Architecture + Film
LOCATION: LOBBY AND AUDITORIUM
Developed in conjunction with the Charlotte chapter of the American Institute of Architects, the Bechtler Museum of Modern Art’s Architecture + Film series investigates themes in modern and contemporary architecture through the lens of film.
On March 16, the museum will screen My Architect: A Son’s Journey, a documentary written, directed and produced by Nathaniel Kahn, the only son of architect Louis Kahn. In 1974, Kahn was found dead from a heart attack in a restroom at New York's Penn Station. Although Kahn was considered among the most influential post-war 20th-century American architects, his body remained unidentified for days.

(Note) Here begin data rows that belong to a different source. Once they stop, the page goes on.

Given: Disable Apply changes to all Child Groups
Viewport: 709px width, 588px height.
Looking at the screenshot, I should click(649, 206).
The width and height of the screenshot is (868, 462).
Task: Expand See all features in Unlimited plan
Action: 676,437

Filmgoers follow Nathaniel Kahn on a personal quest to find out more about his father’s secretive life (which included juggling three families) and his professional successes. Nathaniel surveys Kahn’s architectural accomplishments across the globe including the Yale Art Gallery, the Salk Institute, the Kimbell Art Museum and the National Assembly Building in Bangladesh. He also interviews associates Frank Gehry, I.M. Pei and Philip Johnson.
Variety called My Architect: A Son’s Journey “a quietly moving documentary.” The film was nominated for the 2003 Academy Award for Documentary Feature.

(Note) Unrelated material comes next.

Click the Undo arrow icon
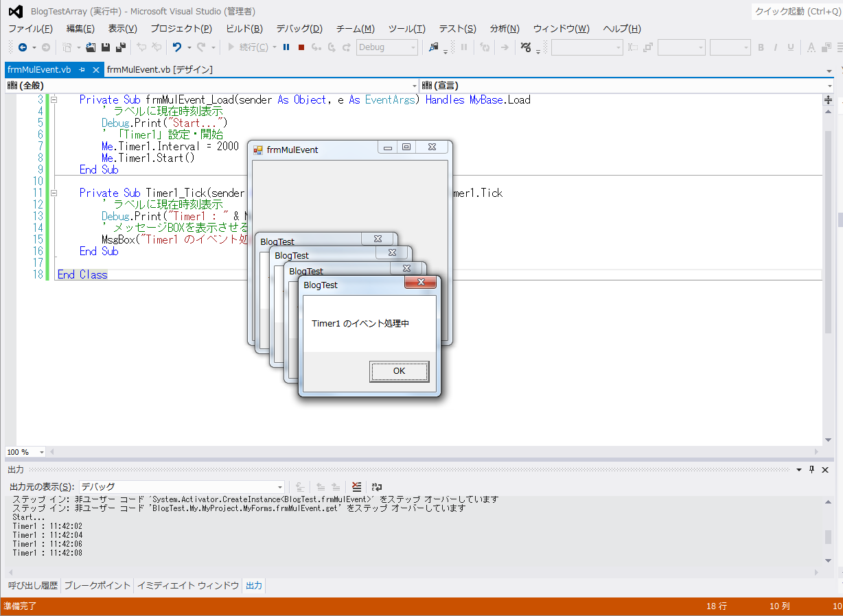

A short presentation led by architectural writer J. Michael Welton will precede the screening.
Running time: 116 minutes
The event reception begins at 6 p.m., the discussion and film screening at 7 p.m. Please enter through the Bechtler Museum of Modern Art.
Tickets are $15 and include access to museum galleries, light bites and one drink voucher. Tickets may be purchased online, by phone 704.353.9200 or at the visitor services desk.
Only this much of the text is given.